Required work >>
Of the entries below, return only those lines from the line with "Graduation Party Supplies (55, 2494)" to the line with "[MacBook Air khan", exactly, both included.

[Items from a data source]

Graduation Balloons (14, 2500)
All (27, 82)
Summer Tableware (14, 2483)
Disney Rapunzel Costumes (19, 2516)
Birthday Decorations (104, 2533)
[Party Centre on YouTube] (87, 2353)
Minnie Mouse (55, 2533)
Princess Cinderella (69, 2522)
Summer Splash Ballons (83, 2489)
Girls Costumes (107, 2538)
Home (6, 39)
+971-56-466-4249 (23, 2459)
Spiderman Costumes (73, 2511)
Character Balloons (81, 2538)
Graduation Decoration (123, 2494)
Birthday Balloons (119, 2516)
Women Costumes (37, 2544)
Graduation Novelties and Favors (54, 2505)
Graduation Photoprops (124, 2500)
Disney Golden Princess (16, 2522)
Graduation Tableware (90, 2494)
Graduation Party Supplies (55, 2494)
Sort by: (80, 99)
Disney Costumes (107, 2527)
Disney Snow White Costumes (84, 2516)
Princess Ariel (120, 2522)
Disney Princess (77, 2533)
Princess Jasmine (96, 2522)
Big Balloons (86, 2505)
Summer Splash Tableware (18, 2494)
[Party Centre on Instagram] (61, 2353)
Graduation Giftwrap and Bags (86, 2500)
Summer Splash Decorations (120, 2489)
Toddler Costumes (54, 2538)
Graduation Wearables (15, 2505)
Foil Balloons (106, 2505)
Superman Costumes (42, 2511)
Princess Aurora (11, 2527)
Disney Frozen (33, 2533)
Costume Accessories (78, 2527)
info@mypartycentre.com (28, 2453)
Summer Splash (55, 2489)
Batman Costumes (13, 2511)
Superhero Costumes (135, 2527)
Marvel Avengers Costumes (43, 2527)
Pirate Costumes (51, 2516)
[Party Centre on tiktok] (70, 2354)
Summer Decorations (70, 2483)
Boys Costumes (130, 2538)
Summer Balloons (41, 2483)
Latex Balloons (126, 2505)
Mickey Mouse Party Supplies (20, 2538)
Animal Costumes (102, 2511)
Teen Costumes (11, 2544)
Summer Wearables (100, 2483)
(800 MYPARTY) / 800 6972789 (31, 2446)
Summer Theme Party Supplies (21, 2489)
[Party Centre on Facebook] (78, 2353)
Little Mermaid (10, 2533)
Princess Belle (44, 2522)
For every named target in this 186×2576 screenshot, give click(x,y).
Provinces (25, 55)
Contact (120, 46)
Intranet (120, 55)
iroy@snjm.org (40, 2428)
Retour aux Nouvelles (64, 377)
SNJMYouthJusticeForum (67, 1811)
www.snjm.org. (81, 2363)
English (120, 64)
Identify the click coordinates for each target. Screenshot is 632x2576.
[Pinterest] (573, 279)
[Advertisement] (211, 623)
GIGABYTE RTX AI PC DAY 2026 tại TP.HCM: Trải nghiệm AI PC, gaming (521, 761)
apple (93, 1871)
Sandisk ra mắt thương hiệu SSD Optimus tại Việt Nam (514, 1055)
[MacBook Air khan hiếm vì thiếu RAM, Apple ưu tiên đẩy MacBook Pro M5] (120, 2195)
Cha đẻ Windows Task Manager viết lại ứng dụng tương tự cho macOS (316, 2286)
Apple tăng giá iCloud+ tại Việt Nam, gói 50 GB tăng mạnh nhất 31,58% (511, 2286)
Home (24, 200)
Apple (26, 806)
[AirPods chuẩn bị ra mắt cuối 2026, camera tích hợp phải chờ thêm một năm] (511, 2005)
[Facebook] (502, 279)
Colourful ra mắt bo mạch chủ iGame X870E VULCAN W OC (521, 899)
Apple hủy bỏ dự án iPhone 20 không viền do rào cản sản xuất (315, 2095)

Task result >>
Graduation Party Supplies (55, 2494)
Sort by: (80, 99)
Disney Costumes (107, 2527)
Disney Snow White Costumes (84, 2516)
Princess Ariel (120, 2522)
Disney Princess (77, 2533)
Princess Jasmine (96, 2522)
Big Balloons (86, 2505)
Summer Splash Tableware (18, 2494)
[Party Centre on Instagram] (61, 2353)
Graduation Giftwrap and Bags (86, 2500)
Summer Splash Decorations (120, 2489)
Toddler Costumes (54, 2538)
Graduation Wearables (15, 2505)
Foil Balloons (106, 2505)
Superman Costumes (42, 2511)
Princess Aurora (11, 2527)
Disney Frozen (33, 2533)
Costume Accessories (78, 2527)
info@mypartycentre.com (28, 2453)
Summer Splash (55, 2489)
Batman Costumes (13, 2511)
Superhero Costumes (135, 2527)
Marvel Avengers Costumes (43, 2527)
Pirate Costumes (51, 2516)
[Party Centre on tiktok] (70, 2354)
Summer Decorations (70, 2483)
Boys Costumes (130, 2538)
Summer Balloons (41, 2483)
Latex Balloons (126, 2505)
Mickey Mouse Party Supplies (20, 2538)
Animal Costumes (102, 2511)
Teen Costumes (11, 2544)
Summer Wearables (100, 2483)
(800 MYPARTY) / 800 6972789 (31, 2446)
Summer Theme Party Supplies (21, 2489)
[Party Centre on Facebook] (78, 2353)
Little Mermaid (10, 2533)
Princess Belle (44, 2522)
For every named target in this 186×2576 screenshot, give click(x,y).
Provinces (25, 55)
Contact (120, 46)
Intranet (120, 55)
iroy@snjm.org (40, 2428)
Retour aux Nouvelles (64, 377)
SNJMYouthJusticeForum (67, 1811)
www.snjm.org. (81, 2363)
English (120, 64)
Identify the click coordinates for each target. Screenshot is 632x2576.
[Pinterest] (573, 279)
[Advertisement] (211, 623)
GIGABYTE RTX AI PC DAY 2026 tại TP.HCM: Trải nghiệm AI PC, gaming (521, 761)
apple (93, 1871)
Sandisk ra mắt thương hiệu SSD Optimus tại Việt Nam (514, 1055)
[MacBook Air khan hiếm vì thiếu RAM, Apple ưu tiên đẩy MacBook Pro M5] (120, 2195)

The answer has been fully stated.